**Work task 1**. Decide whether each statement below agrees with the article on the 5 Whys, answering yes or no and quoting the exact words of the article that settle it. (a) The 5 Whys method was developed by Sakichi Toyoda. (b) The article says "Why?" must always be asked exactly five times. (c) In the Amazon session, the employee had used the conveyor as a table.
**Work task 2**. Quote the article on the 5 Whys word for word, everything from "One of my favorite" down to "quick, and powerful.".

**Excerpt to read**.

+++

The 5 Whys: Getting to the Root of the Matter

The 5 Whys: Getting to the Root of the Matter | Quality Digest

The 5 Whys: Getting to the Root of the Matter

H ow are you getting to the root cause of any issue you or your customers are having? What types of root cause analyses are you conducting? Are you even thinking about root cause analysis?

Conducting some sort of root cause analysis (and there are many different types) any time you experience an issue is critical for the simple fact that you want to nip the issue in the bud and not have it occur again. Too many companies fix the symptoms and call it a day, only for the issue to occur again and again. When you fix the symptoms, you're applying bandages rather than curing the disease. Getting at the root cause and fixing it ensures the same issue won't recur.

One of my favorite root cause analysis methods is the 5 Whys. I like it for its simplicity. Whether that's a good thing or not, I don't know. But I do know that simplicity allows people to really understand what it means to get to the root of the matter. It also helps you understand the relationship between different (root) causes. Simple, quick, and powerful.

According to Wikipedia : "5 Whys is an iterative interrogative technique used to explore the cause-and-effect relationships underlying a particular problem. The primary goal of the technique is to determine the root cause of a defect or problem by repeating the question, "Why?" Each question forms the basis of the next question. The "5" in the name derives from an anecdotal observation on the number of iterations needed to resolve the problem.

This method was developed by Sakichi Toyoda; it was adopted throughout Toyota Motor Co. for a variety of uses, but it was specifically used when the automaker developed and evolved its manufacturing methodologies.

As noted, simply state the problem, and then ask (and answer) "Why?" five times to drill down to the ultimate cause. You can adapt this process to your needs; sometimes asking "Why?" five times is too many, and sometimes you need to ask more than five times.

"If you don't ask the right questions, you don't get the right answers. A question asked in the right way often points to its own answer. Asking questions is the ABC of diagnosis. Only the inquiring mind solves problems."
—Edward Hodnett

Be aware that one of the problems with the 5 Whys is that different people may come up with different root causes. I recently saw a post by Pete Abilla about his experience at Amazon, when Jeff Bezos conducted an impromptu 5 Whys session to understand why an employee hurt himself. Abilla wrote:
"Why did the associate damage his thumb?
"Because his thumb got caught in the conveyor.

"Why did his thumb get caught in the conveyor?
"Because he was chasing his bag, which was on a running conveyor belt.

"Why did he chase his bag?
"Because he placed his bag on the conveyor, but it then turned on by surprise.

"Why was his bag on the conveyor?
"Because he used the conveyor as a table.

+++

**Source material**.
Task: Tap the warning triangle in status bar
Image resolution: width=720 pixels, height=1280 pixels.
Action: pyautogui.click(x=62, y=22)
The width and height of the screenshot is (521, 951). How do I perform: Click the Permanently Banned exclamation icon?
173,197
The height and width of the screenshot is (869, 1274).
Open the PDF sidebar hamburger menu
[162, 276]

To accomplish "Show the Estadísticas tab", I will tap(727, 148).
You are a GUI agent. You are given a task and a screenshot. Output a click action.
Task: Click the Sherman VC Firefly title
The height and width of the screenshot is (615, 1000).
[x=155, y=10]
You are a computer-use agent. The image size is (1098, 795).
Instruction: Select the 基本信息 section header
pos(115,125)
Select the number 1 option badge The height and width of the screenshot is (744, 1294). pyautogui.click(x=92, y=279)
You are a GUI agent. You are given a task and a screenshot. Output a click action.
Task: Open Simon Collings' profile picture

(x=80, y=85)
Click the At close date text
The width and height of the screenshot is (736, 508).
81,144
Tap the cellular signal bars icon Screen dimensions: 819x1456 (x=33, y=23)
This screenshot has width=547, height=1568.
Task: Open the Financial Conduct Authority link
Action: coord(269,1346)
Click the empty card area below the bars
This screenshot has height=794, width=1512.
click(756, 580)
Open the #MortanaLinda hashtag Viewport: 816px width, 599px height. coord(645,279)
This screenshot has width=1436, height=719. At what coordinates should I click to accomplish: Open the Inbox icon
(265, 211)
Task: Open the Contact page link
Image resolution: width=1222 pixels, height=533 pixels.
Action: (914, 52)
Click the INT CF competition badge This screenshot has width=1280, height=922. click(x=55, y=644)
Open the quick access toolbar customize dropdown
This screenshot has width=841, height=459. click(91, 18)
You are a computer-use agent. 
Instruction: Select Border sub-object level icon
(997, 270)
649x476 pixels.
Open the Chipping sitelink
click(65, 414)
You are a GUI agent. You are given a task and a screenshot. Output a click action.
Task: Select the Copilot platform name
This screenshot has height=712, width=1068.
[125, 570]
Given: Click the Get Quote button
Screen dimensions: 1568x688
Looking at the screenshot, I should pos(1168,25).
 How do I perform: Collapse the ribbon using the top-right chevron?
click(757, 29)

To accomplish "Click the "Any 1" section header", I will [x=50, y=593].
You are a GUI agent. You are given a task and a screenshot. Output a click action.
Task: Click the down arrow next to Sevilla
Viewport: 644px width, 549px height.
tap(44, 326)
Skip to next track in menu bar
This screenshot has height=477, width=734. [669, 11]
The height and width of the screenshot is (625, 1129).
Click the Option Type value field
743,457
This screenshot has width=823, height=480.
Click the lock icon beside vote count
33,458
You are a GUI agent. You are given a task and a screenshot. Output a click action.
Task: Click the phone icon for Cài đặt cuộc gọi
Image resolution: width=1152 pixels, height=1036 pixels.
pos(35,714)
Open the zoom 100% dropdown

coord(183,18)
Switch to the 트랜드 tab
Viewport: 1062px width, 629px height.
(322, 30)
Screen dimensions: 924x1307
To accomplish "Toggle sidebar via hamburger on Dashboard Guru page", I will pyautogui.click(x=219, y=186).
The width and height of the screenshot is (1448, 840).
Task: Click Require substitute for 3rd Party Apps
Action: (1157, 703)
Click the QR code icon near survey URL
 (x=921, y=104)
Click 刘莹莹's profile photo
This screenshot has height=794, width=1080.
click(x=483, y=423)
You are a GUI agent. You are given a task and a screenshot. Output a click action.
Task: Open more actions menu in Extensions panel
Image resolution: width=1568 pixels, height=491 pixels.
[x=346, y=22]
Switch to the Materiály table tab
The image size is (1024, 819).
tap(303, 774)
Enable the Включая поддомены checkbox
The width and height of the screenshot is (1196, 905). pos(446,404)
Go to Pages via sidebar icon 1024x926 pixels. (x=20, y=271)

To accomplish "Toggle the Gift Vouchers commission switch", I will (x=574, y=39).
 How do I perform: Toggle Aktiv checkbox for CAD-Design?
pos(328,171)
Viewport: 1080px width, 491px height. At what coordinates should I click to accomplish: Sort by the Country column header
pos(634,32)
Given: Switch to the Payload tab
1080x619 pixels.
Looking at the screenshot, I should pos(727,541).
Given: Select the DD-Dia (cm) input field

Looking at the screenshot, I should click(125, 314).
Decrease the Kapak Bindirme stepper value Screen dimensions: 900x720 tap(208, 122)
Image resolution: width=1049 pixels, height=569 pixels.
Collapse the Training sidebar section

+++

**Solution 1**.
(a) Yes: "This method was developed by Sakichi Toyoda"
(b) No: "sometimes asking "Why?" five times is too many, and sometimes you need to ask more than five times."
(c) Yes: "Because he used the conveyor as a table."

**Solution 2**.
One of my favorite root cause analysis methods is the 5 Whys. I like it for its simplicity. Whether that's a good thing or not, I don't know. But I do know that simplicity allows people to really understand what it means to get to the root of the matter. It also helps you understand the relationship between different (root) causes. Simple, quick, and powerful.